Keratinocytes, fibroblasts, and endothelial cells are essential cell lines that orchestrate alveolar bone repair and are alarmingly compromised by ZOL [63,84,85]. In our study, there was no statistical significance between the immunolabeling pattern of VEGF and αSMA in groups ZOL and ZOL-ω3. However, while animals in group ZOL were equally distributed between scores 0 and 1, most animals in group ZOL-ω3 presented low immunolabeling (score 1). Also, the beneficial properties of ω-3 or its derivatives in keratinocytes [86] and gingival fibroblasts [87] might have supported the improved characteristics of the epithelium, lamina propria, and structuring of collagen fibers in the mucosa overlying the tooth extraction site in ZOL-ω3.

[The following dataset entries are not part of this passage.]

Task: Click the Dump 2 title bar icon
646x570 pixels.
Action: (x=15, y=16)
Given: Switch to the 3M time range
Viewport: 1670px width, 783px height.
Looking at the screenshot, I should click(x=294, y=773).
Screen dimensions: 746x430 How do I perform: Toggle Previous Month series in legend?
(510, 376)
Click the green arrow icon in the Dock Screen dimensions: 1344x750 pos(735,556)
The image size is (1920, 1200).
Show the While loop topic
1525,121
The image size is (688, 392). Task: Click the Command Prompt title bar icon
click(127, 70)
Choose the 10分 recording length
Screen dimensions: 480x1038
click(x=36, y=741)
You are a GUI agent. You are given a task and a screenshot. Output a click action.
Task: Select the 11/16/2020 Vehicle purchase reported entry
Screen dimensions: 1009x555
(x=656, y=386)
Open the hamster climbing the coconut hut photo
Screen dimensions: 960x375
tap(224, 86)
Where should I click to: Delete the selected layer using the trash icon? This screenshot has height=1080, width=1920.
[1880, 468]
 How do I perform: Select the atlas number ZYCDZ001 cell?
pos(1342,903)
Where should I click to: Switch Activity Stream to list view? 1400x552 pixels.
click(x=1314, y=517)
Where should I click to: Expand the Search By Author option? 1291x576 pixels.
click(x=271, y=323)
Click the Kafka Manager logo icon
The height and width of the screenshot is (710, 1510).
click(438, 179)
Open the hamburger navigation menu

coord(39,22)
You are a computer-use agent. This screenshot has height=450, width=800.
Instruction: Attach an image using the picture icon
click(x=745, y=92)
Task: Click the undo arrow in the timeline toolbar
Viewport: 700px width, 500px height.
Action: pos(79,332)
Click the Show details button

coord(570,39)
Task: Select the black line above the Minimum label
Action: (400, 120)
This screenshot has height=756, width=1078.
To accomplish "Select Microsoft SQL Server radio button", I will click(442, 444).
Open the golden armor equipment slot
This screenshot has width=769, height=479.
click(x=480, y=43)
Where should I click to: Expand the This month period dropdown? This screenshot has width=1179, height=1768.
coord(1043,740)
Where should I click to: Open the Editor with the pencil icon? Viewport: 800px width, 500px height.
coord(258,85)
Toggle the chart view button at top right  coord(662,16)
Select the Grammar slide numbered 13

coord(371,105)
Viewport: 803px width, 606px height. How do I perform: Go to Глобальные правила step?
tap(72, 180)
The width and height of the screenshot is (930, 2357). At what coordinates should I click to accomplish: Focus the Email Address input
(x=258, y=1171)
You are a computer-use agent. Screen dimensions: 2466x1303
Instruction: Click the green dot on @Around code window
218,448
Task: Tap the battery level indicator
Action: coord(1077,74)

Recently, Hadad et al. [76] accurately stratified the percentage of rat ZOL oncologic dose that corresponds to human use into three categories (physiologic [≤200%], supraphysiologic [>200% <  1000%], and extremely supraphysiologic [>1000%]). Based on their calculation, the dosage used in the present experiment is extremely supraphysiologic. In an animal experiment aimed to create a reliable scenario of the development of MRONJ considering the rapid rat metabolism, it is reasonable to use higher dosages of the drug. However, it might be considered that benefits achievable in a clinical setting are potentially masked by extremely supraphysiologic dosages of ZOL. Given the impact of MRONJ on the quality of life of patients, the promising findings of the use of dietary supplementation with ω-3 on the development of MRONJ, and the emergence of resolution [88,89], we encourage future research assessing specialized pro-resolving mediators for prevention and treatment of MRONJ.

Conclusion

Oral supplementation with omega-3 controlled the inflammation and reduced the amount of non-vital bone at the tooth extraction site of ovariectomized rats treated with ZOL and attenuating the severity of MRONJ.

Supporting information

S1 File. Availability of data from all analyses.

(DOCX)

Data Availability

All relevant data are within the manuscript and its Supporting Information files.

Funding Statement

The author Halef Diego Turini received a grant from the Coordination for the Improvement of Higher Education Personnel - Brazil (CAPES) - Finance Code 001. The funders had no role in study design, data collection and analysis, decision to publish, or preparation of the manuscript.